### Given task
Convert the lines of the listing, starting with the line that contains "Task: Point to the BRADFORD border label" and continuing through the line that contains "pyautogui.click(x=380, y=273)", into a Markdown table with the columns Number and Listing line, omitting blank lines.

** START OF Entries **

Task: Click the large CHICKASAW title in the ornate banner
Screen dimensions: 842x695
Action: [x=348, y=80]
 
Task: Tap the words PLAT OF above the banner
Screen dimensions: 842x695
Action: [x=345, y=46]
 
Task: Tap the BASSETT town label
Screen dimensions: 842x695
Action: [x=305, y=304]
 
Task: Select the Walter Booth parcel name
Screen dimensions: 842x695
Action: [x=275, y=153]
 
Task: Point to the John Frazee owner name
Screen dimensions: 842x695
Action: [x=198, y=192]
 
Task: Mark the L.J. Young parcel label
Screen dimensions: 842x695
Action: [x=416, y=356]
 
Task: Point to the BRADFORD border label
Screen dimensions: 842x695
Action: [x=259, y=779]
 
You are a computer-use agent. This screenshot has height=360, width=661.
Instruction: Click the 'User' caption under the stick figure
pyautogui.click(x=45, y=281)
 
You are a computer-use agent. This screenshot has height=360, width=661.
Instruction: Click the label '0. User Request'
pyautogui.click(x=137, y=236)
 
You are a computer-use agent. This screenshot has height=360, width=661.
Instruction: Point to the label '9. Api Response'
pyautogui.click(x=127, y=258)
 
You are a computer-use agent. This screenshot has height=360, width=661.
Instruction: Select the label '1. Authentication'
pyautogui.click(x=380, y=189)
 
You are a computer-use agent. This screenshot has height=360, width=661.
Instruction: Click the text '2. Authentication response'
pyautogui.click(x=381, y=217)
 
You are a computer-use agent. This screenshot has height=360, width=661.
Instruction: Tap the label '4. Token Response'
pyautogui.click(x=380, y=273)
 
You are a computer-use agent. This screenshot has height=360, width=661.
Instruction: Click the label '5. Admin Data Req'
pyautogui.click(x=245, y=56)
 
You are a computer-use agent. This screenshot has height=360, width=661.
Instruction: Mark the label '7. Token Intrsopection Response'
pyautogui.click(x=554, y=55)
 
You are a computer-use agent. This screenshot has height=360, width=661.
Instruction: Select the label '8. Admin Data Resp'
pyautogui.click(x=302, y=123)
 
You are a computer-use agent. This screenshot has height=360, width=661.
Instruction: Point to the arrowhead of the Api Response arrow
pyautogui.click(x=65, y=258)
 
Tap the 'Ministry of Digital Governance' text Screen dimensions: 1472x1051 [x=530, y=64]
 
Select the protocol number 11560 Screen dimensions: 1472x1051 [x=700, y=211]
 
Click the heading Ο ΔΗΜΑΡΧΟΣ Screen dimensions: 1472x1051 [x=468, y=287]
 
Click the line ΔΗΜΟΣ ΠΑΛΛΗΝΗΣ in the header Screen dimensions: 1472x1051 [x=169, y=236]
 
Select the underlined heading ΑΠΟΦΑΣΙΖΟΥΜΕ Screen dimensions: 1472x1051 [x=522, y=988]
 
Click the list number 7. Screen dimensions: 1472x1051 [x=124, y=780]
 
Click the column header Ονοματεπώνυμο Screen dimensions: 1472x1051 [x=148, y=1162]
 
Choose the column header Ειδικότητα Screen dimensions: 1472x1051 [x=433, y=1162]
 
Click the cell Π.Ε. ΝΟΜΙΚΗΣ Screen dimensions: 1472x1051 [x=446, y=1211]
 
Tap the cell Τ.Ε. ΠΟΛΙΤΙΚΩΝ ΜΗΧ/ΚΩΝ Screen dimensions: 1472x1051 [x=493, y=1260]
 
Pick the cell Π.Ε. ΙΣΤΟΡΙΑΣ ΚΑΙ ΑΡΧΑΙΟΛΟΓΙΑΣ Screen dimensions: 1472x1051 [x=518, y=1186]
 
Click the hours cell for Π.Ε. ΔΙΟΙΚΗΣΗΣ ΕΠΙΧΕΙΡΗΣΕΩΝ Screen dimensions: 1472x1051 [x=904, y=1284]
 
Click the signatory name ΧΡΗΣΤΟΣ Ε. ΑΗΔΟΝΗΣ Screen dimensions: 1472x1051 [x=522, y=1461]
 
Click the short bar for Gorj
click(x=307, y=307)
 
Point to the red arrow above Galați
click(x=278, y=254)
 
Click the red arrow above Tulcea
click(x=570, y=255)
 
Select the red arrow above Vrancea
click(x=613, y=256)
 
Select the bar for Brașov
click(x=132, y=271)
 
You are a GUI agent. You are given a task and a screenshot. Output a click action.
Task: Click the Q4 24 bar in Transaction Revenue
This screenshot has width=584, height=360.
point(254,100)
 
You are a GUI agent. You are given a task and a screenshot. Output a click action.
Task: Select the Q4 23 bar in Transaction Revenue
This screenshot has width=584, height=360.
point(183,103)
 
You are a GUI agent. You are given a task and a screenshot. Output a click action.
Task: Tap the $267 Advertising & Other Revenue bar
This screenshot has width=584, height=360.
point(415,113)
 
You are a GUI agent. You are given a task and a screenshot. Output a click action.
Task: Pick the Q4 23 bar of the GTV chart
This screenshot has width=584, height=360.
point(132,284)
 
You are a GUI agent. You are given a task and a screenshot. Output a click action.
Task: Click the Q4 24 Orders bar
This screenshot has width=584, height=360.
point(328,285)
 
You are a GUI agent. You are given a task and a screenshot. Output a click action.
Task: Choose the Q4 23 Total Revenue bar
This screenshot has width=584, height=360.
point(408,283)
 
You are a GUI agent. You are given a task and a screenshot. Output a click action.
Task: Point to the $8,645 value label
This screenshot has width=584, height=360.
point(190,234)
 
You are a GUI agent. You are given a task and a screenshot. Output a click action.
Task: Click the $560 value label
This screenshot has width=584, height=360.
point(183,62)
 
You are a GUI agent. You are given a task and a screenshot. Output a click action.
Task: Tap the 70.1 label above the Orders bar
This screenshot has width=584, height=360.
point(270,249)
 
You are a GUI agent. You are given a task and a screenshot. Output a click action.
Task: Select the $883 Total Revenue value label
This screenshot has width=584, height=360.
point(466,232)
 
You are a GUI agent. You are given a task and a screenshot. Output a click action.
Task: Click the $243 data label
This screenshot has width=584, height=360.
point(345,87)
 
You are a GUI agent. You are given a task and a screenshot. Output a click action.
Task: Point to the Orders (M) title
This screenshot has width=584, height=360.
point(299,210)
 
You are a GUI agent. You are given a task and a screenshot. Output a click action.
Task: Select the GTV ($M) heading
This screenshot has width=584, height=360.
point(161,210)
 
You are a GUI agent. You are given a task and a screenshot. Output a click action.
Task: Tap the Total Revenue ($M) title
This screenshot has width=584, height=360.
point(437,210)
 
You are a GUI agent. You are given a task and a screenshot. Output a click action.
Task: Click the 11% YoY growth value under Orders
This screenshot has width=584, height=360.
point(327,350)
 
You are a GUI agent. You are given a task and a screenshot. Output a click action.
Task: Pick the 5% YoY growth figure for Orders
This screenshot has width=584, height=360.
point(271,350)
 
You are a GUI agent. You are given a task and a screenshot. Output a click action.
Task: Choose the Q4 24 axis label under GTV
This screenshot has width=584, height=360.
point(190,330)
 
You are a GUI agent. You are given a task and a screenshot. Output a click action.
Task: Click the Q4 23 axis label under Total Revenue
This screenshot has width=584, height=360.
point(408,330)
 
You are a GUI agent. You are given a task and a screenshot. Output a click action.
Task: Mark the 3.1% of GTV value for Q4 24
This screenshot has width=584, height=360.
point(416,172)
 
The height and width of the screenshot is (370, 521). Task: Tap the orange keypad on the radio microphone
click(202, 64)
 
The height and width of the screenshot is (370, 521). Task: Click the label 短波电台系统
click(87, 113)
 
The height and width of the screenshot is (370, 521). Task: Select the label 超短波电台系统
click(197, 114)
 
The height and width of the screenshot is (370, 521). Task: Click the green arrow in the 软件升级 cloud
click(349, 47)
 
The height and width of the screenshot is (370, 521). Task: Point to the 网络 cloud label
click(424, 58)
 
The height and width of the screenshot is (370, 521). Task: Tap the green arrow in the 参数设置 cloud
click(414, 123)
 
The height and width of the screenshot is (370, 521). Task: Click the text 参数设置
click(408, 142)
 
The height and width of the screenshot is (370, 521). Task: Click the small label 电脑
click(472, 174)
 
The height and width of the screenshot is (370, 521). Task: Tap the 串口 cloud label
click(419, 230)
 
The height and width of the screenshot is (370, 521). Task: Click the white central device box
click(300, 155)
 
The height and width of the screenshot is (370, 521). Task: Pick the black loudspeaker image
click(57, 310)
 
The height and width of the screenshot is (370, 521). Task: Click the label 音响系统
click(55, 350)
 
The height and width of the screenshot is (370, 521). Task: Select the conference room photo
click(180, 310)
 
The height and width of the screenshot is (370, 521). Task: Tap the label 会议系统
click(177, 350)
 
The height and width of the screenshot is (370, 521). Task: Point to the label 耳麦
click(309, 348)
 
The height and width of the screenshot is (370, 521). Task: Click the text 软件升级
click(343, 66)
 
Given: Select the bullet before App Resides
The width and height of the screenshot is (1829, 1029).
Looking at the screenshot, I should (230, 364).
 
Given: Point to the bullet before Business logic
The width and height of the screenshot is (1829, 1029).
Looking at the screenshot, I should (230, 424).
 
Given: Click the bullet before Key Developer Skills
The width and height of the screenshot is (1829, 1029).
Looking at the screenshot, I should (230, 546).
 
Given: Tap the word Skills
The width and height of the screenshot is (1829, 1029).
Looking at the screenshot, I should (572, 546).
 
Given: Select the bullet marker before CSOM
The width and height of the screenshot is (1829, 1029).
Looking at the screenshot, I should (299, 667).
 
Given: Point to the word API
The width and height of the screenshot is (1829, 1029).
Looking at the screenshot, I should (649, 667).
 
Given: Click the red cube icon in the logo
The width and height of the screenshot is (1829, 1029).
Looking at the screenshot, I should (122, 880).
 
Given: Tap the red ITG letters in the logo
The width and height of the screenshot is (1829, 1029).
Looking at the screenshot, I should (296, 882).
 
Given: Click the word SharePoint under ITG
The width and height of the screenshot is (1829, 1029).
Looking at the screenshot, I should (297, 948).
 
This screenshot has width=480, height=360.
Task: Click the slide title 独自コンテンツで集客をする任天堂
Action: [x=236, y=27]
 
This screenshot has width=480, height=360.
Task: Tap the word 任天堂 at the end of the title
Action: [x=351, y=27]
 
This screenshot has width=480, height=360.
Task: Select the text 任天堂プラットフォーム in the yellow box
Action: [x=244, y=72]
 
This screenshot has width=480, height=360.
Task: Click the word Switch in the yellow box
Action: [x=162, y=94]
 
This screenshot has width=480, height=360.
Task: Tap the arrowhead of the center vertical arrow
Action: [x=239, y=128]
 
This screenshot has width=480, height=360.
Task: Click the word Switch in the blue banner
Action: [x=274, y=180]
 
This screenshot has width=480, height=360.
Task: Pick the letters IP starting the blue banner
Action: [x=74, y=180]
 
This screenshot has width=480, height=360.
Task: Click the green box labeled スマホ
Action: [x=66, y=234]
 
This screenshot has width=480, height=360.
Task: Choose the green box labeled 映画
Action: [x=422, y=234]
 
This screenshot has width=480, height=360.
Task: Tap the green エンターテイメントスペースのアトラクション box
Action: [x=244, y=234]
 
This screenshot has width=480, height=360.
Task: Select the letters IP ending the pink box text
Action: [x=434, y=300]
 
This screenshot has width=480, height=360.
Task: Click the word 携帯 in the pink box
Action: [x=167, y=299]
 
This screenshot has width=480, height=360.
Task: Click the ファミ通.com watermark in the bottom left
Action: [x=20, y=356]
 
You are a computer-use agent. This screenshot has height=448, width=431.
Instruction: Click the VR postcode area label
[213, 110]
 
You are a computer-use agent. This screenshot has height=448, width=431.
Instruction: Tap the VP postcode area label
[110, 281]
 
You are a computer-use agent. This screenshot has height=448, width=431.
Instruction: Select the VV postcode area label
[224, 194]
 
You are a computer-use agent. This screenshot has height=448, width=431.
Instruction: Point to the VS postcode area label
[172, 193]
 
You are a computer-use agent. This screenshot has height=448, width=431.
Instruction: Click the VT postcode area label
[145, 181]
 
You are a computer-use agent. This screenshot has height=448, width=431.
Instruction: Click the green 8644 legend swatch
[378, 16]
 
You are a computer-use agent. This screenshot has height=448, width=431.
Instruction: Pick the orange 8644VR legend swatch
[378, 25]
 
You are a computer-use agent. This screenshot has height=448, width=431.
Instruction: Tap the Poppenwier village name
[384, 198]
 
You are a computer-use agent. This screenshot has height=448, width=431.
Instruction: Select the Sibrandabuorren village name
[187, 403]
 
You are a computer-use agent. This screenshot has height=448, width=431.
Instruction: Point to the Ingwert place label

** END OF Entries **

### Answer
| Number | Listing line |
|---|---|
| 1 | Task: Point to the BRADFORD border label |
| 2 | Screen dimensions: 842x695 |
| 3 | Action: [x=259, y=779] |
| 4 | You are a computer-use agent. This screenshot has height=360, width=661. |
| 5 | Instruction: Click the 'User' caption under the stick figure |
| 6 | pyautogui.click(x=45, y=281) |
| 7 | You are a computer-use agent. This screenshot has height=360, width=661. |
| 8 | Instruction: Click the label '0. User Request' |
| 9 | pyautogui.click(x=137, y=236) |
| 10 | You are a computer-use agent. This screenshot has height=360, width=661. |
| 11 | Instruction: Point to the label '9. Api Response' |
| 12 | pyautogui.click(x=127, y=258) |
| 13 | You are a computer-use agent. This screenshot has height=360, width=661. |
| 14 | Instruction: Select the label '1. Authentication' |
| 15 | pyautogui.click(x=380, y=189) |
| 16 | You are a computer-use agent. This screenshot has height=360, width=661. |
| 17 | Instruction: Click the text '2. Authentication response' |
| 18 | pyautogui.click(x=381, y=217) |
| 19 | You are a computer-use agent. This screenshot has height=360, width=661. |
| 20 | Instruction: Tap the label '4. Token Response' |
| 21 | pyautogui.click(x=380, y=273) |